The New Hope Centre project is an ambitious and bold intervention to address the nation of Swaziland’s devastation.  The vision goes well beyond reaching the destitute children in order to clothe and feed the; it encompasses rescuing the nation through the development of future leaders … these same children being clothed, fed and educated.


“Project New Hope” has been formalized and implemented to reflect this overall objective.  A vision that would expand the current New Hope Centre facilities by scoping and establishing 7 other centres in strategic locations throughout Swaziland, thereby ‘covering’ the entire nation within its sphere of influence.  The target would be to house approximately 100-120 children at each centre.  The vision sees upwards of 1000 children being clothed, fed, taught and nurtured along the road of becoming leaders within Swaziland.

 

      

Swaziland – AIDS Crisis

Swaziland, with a HIV prevalencey rate of 38.8% (end 2003), is one of the worst hit countries by the disease. In fact, an alarming 56% of women between the ages of 25-29 are infected with HIV/AIDS in the country.

Dr.

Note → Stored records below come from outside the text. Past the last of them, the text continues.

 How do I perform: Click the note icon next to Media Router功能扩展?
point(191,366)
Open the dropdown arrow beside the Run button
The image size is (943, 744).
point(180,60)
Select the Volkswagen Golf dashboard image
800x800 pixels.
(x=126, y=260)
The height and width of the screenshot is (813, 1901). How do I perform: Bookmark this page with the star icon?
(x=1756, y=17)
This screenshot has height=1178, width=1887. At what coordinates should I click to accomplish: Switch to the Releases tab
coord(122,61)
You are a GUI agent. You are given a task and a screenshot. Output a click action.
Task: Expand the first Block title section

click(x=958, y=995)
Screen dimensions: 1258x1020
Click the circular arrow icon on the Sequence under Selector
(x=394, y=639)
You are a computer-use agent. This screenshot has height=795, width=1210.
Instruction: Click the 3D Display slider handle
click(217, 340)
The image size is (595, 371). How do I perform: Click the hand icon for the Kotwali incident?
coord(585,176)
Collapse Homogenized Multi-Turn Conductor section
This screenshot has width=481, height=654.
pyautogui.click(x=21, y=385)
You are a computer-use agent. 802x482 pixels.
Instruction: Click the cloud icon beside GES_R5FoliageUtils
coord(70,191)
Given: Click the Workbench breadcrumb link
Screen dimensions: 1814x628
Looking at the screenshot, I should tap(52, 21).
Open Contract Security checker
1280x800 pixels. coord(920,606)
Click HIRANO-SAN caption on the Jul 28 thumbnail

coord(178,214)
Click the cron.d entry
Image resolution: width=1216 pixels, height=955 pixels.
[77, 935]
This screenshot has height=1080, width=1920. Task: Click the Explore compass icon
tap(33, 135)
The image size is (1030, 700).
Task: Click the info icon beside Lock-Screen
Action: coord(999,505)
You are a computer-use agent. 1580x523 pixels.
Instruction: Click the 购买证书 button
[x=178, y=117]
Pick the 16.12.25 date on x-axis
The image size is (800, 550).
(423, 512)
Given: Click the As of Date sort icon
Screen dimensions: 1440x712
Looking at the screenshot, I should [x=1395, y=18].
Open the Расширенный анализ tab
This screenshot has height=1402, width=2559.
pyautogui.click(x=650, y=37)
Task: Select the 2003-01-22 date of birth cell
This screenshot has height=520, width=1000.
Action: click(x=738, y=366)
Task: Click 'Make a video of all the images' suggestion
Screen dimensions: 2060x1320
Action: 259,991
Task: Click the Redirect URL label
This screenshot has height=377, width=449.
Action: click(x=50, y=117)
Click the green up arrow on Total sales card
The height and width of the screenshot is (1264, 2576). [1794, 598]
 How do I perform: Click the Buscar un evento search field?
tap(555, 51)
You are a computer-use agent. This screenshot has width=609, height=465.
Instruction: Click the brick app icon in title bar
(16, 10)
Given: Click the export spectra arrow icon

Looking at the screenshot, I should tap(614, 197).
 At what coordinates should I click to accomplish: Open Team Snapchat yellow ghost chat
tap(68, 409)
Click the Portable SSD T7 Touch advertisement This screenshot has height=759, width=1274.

Elizabeth Hynd, who oversees HFTN Swaziland reports that “in some villages, we have seen an entire generation of adults wiped out by disease.  We have gone into communities where hundreds of children are completely abandoned and fending for themselves.”  She reports “in some areas we support one or two people of grandparent age who are caring alone for dozens of children because the intermediate generation has been wiped out.”

 

Swaziland, a small mountain Kingdom in Southern Africa, has an estimated population of 1,173,900 and in 2005 approximately 40.6% of the population was between the ages of 0-14.  Of this age group the number of abandoned children is increasing due to the social and economic pressures within the communities devastated by the HAV/AIDS pandemic.

Dr. Elizabeth Hynd, director of the New hope Centre in Bethany, Swaziland reports that the HIV/AIDS crisis in Africa “is a social tsunami unparalleled in the history of the world”  She continued to inform delegates at the AIDS in Africa conference, that “this is not speculation.  This is already reality.”